We gave him thanks, with all affection and respect, and said; God surely is manifested in this land. We offered him twenty pistolets; but he smiled. and only said ; what? twice paid! And so he left
Soon after our dinner was served in; which was right good viands, both for bread and meat: better than any collegiate diet, that I have known in Europe. We had also drink of three sorts, all wholesome and good; wine of the grape; a drink of grain, such as is with us our ale, but more clear : and a kind of cyder made of a fruit of that country; a wonderful pleasing and refreshing drink. Besides, there were brought in to us great store of those scarlet oranges for our sick; which (they said) were an assured remedy for sickness taken at sea. There was given us also, a box of small grey or whitish pills, which they wished our sick should take, one of the pills every night before sleep; which (they said) would hasten their recovery. The next day, after that our trouble of carriage, and removing of our men, and goods out of our ship, was somewhat settled and quiet, I thought
good to call our company together; and when they were assembled, said unto them; my dear friends, let us know ourselves, and how it standeth
We are men cast on land, as Jonas was, out of the whale's belly, when we were as buried in the deep: and now we are on land, we are but between death and life ; for we are beyond both the old world and the new ; and whether ever we shall see Europe, God only knoweth. It is a kind of miracle hath brought us hither : and it must be little less that shall bring us hence. Therefore in regard of our deliverance past, and our danger present and to come, let us look up to God, and every man reform his own ways.
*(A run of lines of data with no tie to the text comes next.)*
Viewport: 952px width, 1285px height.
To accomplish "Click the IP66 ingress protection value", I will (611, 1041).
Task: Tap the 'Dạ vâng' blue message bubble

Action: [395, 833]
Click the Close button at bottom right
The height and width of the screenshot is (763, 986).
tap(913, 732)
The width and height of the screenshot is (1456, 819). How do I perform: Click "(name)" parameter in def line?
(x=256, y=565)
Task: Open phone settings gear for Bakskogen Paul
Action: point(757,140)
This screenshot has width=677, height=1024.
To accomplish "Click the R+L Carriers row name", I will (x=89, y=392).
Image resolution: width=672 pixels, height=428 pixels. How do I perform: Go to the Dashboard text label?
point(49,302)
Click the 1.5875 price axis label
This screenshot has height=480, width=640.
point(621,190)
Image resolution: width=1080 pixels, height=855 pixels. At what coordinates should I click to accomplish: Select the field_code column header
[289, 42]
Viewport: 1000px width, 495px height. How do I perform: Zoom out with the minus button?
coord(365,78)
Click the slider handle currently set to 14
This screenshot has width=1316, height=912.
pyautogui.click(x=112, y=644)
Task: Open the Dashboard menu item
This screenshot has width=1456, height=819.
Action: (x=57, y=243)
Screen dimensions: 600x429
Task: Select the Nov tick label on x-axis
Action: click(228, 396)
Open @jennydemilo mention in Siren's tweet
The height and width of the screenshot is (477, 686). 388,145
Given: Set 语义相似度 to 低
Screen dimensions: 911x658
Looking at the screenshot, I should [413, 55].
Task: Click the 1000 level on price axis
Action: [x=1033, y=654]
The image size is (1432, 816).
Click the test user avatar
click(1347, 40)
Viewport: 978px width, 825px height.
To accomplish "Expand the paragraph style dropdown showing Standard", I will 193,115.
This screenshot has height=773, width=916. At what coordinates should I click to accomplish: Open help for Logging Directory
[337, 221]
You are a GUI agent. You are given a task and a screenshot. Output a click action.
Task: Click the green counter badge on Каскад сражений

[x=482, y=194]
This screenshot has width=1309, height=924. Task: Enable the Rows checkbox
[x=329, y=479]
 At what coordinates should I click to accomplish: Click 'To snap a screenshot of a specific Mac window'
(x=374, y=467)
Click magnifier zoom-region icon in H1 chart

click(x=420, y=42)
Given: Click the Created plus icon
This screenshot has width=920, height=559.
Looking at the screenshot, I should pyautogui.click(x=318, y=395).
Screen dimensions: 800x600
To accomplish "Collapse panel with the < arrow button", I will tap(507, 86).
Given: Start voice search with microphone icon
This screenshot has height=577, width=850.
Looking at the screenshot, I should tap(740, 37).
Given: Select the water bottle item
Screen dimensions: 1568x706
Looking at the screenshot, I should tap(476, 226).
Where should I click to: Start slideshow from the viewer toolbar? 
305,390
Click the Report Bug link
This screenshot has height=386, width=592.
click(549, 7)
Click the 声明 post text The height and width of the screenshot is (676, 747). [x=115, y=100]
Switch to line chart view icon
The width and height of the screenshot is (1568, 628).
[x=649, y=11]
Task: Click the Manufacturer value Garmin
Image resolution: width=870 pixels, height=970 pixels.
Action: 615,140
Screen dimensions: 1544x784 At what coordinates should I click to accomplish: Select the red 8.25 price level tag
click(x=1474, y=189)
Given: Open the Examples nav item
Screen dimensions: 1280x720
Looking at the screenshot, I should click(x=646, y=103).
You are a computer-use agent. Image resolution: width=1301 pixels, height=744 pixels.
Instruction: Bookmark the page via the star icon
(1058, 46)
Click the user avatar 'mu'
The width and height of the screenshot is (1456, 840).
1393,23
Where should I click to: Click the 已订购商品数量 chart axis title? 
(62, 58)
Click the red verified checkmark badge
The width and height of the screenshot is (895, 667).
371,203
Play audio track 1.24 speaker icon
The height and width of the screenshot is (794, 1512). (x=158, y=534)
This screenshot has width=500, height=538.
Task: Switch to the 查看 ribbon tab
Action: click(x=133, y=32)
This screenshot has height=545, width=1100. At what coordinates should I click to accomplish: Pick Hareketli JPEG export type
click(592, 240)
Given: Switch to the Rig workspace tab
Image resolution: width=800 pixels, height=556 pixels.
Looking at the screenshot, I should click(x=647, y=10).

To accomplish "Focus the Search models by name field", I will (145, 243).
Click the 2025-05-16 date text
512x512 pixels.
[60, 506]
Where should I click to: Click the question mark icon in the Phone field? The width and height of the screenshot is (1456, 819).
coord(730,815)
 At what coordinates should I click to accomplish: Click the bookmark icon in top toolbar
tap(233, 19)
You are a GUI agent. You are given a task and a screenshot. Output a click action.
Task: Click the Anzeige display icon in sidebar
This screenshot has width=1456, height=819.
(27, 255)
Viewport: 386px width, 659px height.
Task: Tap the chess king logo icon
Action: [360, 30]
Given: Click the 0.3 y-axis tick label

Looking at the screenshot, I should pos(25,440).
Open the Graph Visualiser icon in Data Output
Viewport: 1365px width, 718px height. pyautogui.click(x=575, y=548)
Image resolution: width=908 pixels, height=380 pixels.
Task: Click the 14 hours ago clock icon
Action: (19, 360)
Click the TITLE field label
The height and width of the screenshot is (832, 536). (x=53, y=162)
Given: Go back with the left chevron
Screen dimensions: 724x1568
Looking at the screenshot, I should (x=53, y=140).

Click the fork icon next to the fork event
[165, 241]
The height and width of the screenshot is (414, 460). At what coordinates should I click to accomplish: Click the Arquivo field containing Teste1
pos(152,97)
Besides we are come here amongst a christian people, full of piety and humanity: let us not bring that confusion of
ourselves, as to shew our vices, or unworthiness before them. Yet there is more : for they have by commandment, (though in form of courtesy) cloyster'd us within these walls for three days: who knoweth, whether it be not to take some taste of our manners and conditions? And if they find them bad, to banish us straightways; if good, to give us farther time. For these men, have given us for attendance, may withal have an eye upon us.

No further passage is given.